Fananserin is a potential antipsychotic compound with a high affinity for both D4 and 5-HT2A receptors, and negligible affinity for D2 receptors. Fananserin has been researched for the treatment of schizophrenia. Fananserin was the first selective D4/5-HT2A antagonist to undergo clinical trials for schizophrenia. It has a high affinity for D4 (Ki 2.9 nM) and 5-HT2A (Ki 0.37 nM) receptors and is over 100-fold selective versus H1, a1 adrenergic, 5-HT1A and D2 dopamine receptors. Development of this compound was halted following phase II clinical trials due to lack of efficacy.

Medorinone is an inhibitor of cAMP phosphodiesterase activity. Inhibition of cAMP phosphodiesterase by medorinone in cardiac and vascular smooth muscle is a mechanism by which this agent produces both positive cardiac inotropy and vascular smooth muscle relaxation. It inhibits platelet aggregation.

FENGABINE, a benzylidene derivative, is a GABAmimetic compound with clinically proven antidepressant action. It inhibits neither monoamine uptake nor monoamine oxidase. It also lacks any sedative effect.
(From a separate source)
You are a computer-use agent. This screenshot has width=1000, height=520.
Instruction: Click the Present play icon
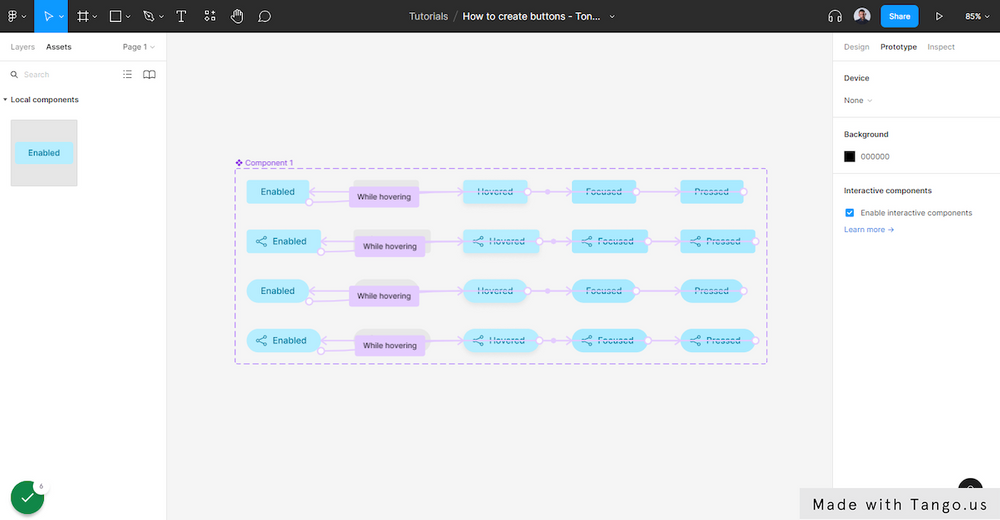pos(939,16)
ISBOGREL is a specific thromboxane A2 synthetase inhibitor. Its clinical development was discontinued, although it was a suitable candidate for clinical trials in cardiovascular diseases in which imbalance between thromboxane and prostacyclin may be involved in the pathogenesis.

K-134, a 2(1H)-quinolinone derivative, is a phosphodiesterase 3 inhibitor. It has both anti-thrombotic and anti-hyperplastic activities. It was evaluated in a phase II trial in patients with peripheral artery disease and claudication.